## SOURCE DATA
<<<<

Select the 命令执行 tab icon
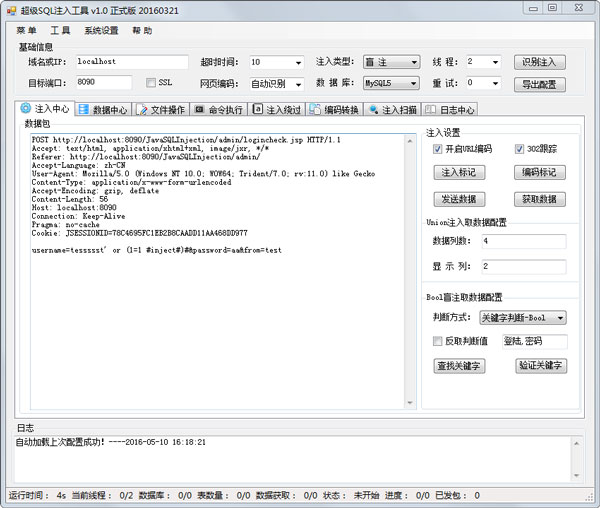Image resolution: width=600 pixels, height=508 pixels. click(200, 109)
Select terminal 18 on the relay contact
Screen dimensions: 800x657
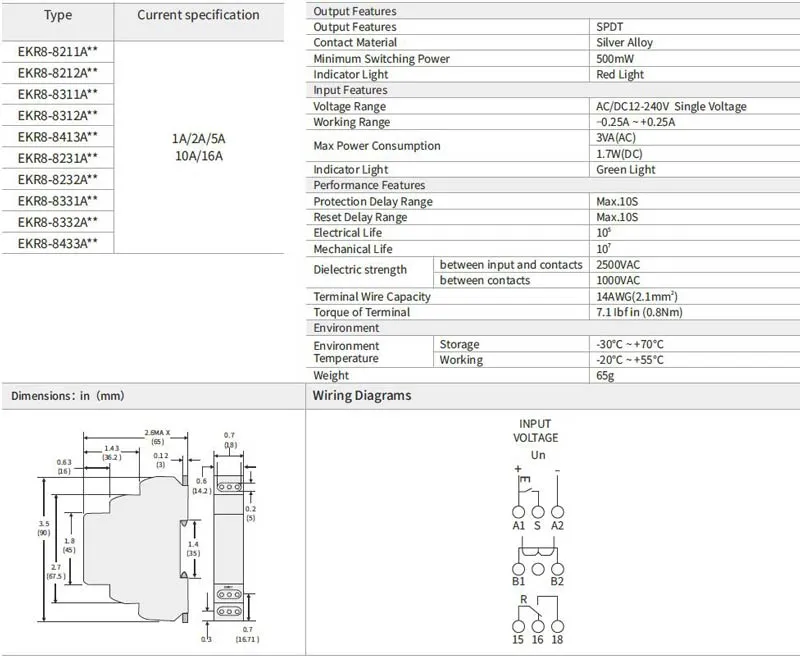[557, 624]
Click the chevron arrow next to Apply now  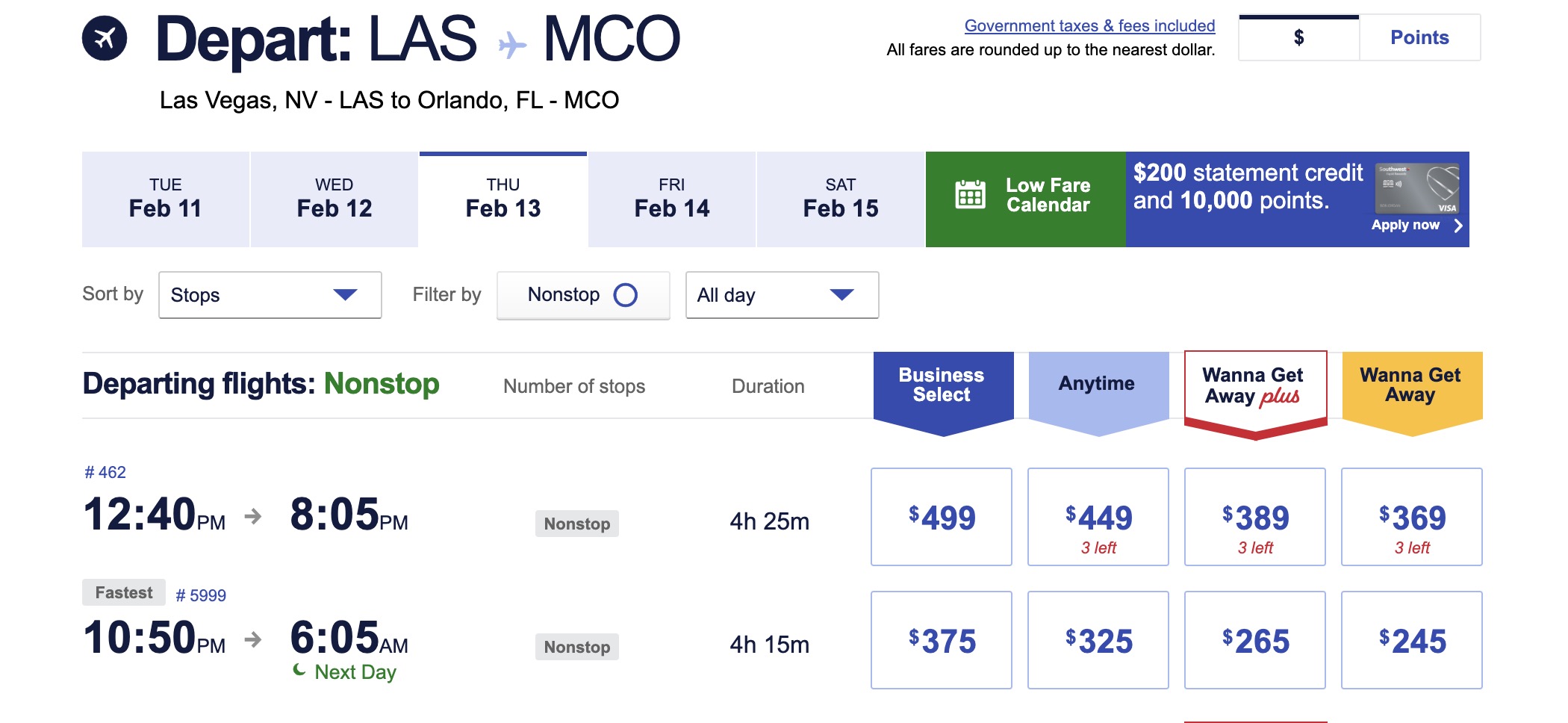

>>>>

## WHAT THE TASK REQUIRES
Set down the entries exactly as they appear, with every picture left out.

## RESULT OF THIS EXERCISE
Select the 命令执行 tab icon
Image resolution: width=600 pixels, height=508 pixels. click(200, 109)
Select terminal 18 on the relay contact
Screen dimensions: 800x657
[557, 624]
Click the chevron arrow next to Apply now  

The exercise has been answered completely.